UKbloke-have you tried toe covers?









These and wool socks seem to do the trick around here.


----------



## ukbloke (Sep 1, 2007)

twain said:


> UKbloke-have you tried toe covers?


I have whole shoe covers - a lightweight pair and a full neoprene pair. The neoprene ones are bulky and only good for really miserable conditions ... where I'd probably not go cycling anyway. The lightweight ones work for a while but aren't all that windproof so after a long descent my toes will be cold and they don't warm up easily.
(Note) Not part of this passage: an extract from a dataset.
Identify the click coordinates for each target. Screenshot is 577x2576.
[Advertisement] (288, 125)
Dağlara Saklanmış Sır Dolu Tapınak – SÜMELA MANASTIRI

A good pair of windproof toe covers would probably be a good compromise, and quicker to put on. I looked at the PI ones and I'm not sure they are big enough. Maybe I'll give them another look - thanks.

As for gloves, I liked the Giro Ambient, but again I'm not convinced that they run big enough for me.


----------



## moschika (Feb 1, 2004)

i've been using the Hincapie wool gloves and have been very pleased with them. even on cold foggy mornings they seem to keep that bite off my hands.


----------



## jmsue_94560 (Sep 10, 2009)

I like the Garneau WindTex; a few weeks ago during the cold spell, I wore a pair of those and rode up Cavaleras, coming down my hands were not cold at all. Only my feet because I forgot my socks and my face because I don't have a face mask.


----------